Por lo expuesto, debe fracasar este motivo.
No procede la imposición de costas.
Vistos los preceptos legales citados y demás de general y pertinente aplicación,
Fallo
Que con desestimación del recurso de suplicación interpuesto por D. Prudencio contra la sentencia de fecha 26.05.2018 dictada por el Juzgado de lo Social número 3 de los de Cádiz en virtud de demanda sobre DESPIDO, debemos confirmar y confirmamos la sentencia recurrida.No procede la condena en costas.
Notifíquese esta sentencia a las partes al Excmo. Sr. Fiscal de este Tribunal, advirtiéndose que, contra ella, cabe recurso de Casación para la Unificación de Doctrina, que podrá ser preparado dentro de los DIEZ DÍAS hábiles siguientes a la notificación de la misma, mediante escrito dirigido a esta Sala, firmado por abogado -caso de no constar previamente, el abogado firmante deberá acreditar la representación de la parte-, con tantas copias como partes recurridas, expresando el propósito de la parte de formalizar el recurso; y en el mismo deberá designarse un domicilio en la sede de la Sala de lo Social del Tribunal Supremo a efectos de notificaciones, con todos los datos necesarios para su práctica y con los efectos del apartado 2 del artículo 53 LRJS .

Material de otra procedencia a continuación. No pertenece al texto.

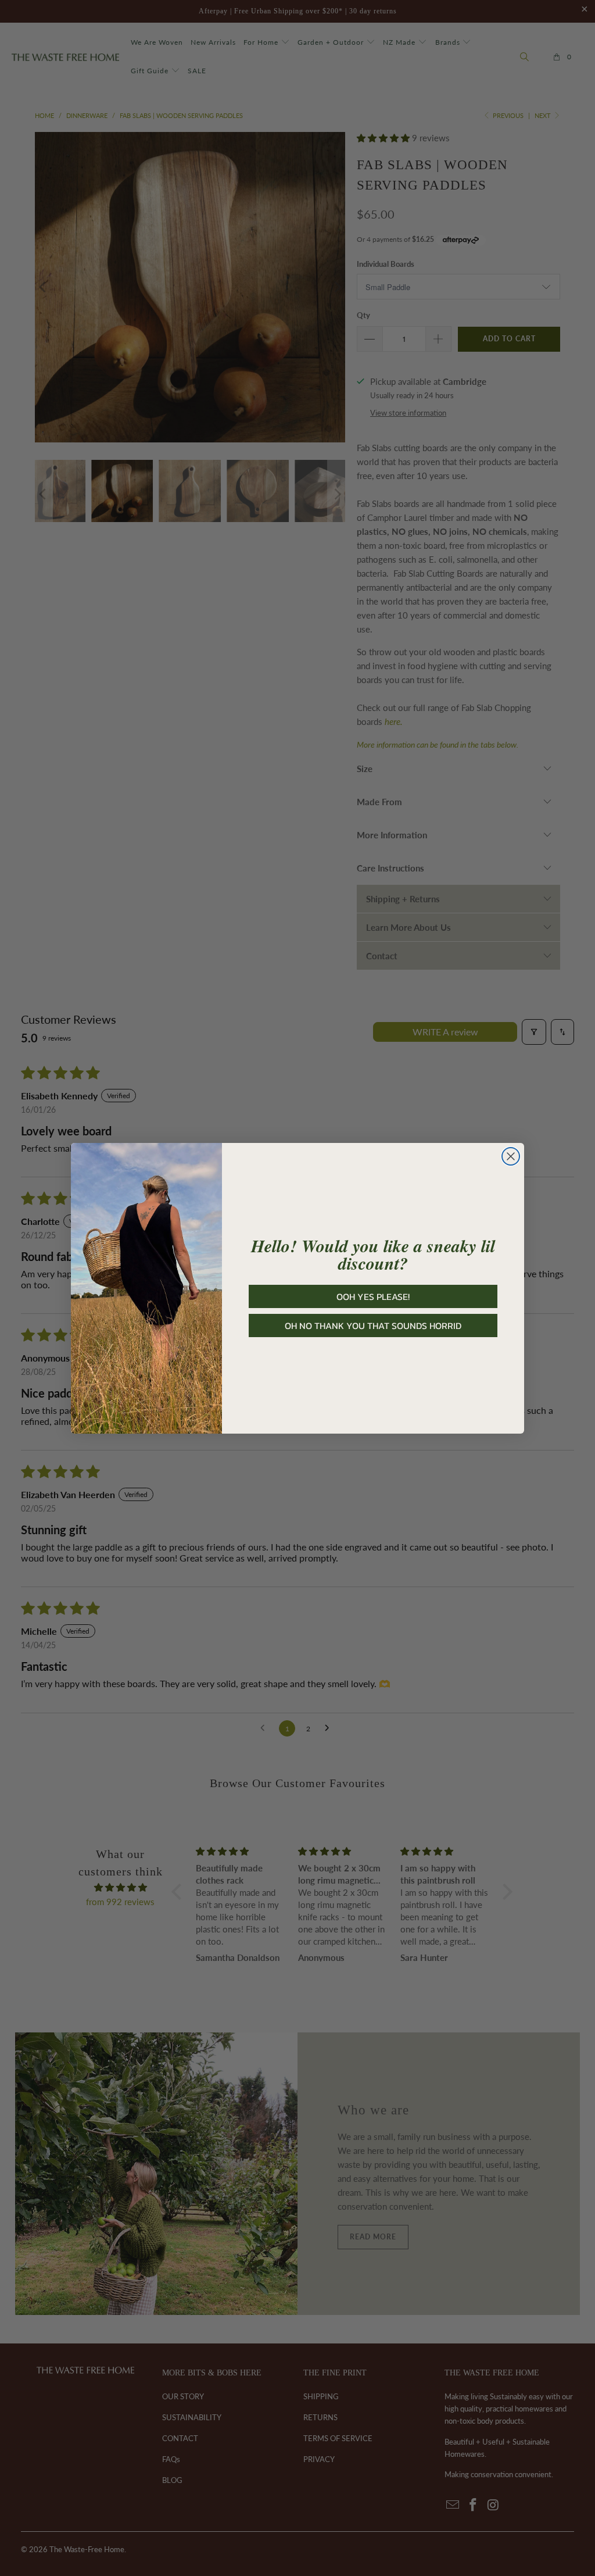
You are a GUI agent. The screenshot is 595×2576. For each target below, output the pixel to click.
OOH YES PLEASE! (373, 1296)
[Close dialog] (510, 1156)
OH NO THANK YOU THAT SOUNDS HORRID (373, 1325)
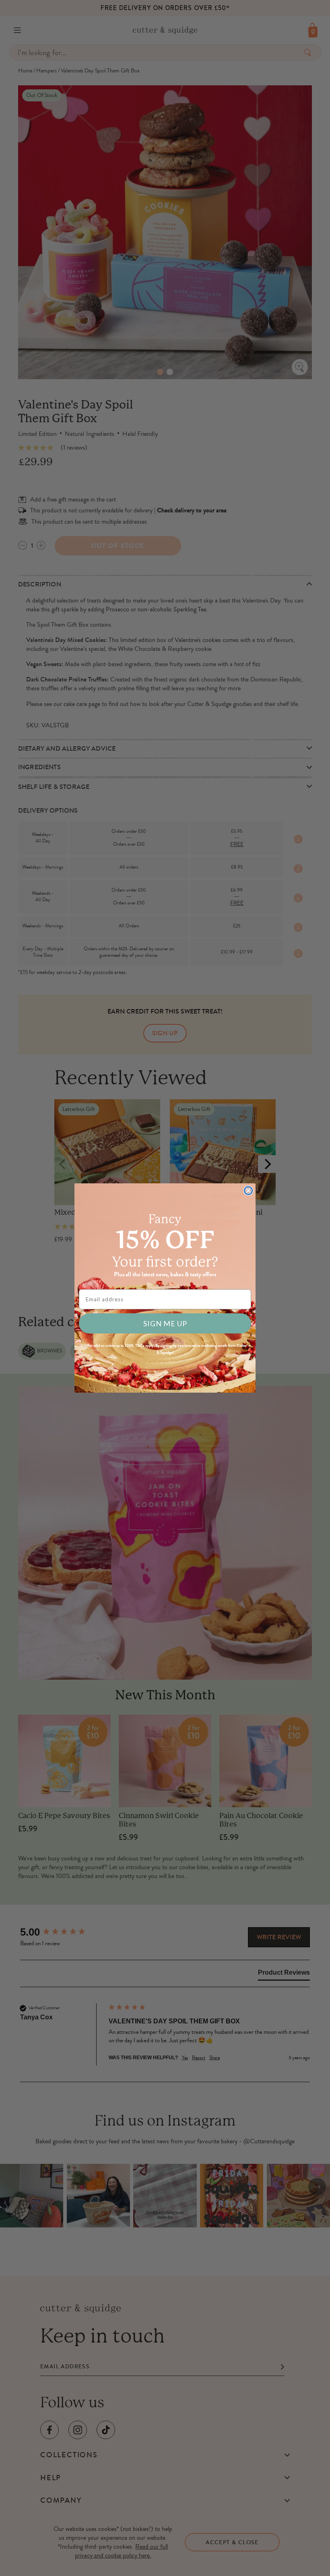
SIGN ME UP (165, 1323)
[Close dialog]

En tal escrito de preparación del recurso deberá constar: a) exposición de 'cada uno de los extremos del núcleo de la contradicción, determinando el sentido y alcance de la divergencia existente entre las resoluciones comparadas, en atención a la identidad de la situación, a la igualdad sustancial de hechos, fundamentos y pretensiones y a la diferencia de pronunciamientos'.
b) referencia detallada y precisa a los datos identificativos de la sentencia o sentencias que la parte pretenda utilizar para fundamentar cada uno de los puntos de contradicción'.
c) que las 'sentencias invocadas como doctrina de contradicción deberán haber ganado firmeza a la fecha de finalización del plazo de interposición del recurso', advirtiéndose, respecto a las sentencias invocadas, que 'Las sentencias que no hayan sido objeto de expresa mención en el escrito de preparación no podrán ser posteriormente invocadas en el escrito de interposición'.
Una vez firme esta sentencia, devuélvanse los autos al Juzgado de lo Social de referencia, con certificación de esta resolución, diligencia de su firmeza y, en su caso, certificación o testimonio de la posterior resolución que recaiga.
Únase el original de esta sentencia al libro de su razón y una certificación de la misma al presente rollo, que se archivará en esta Sala.
Así por esta nuestra sentencia, lo pronunciamos, mandamos y firmamos.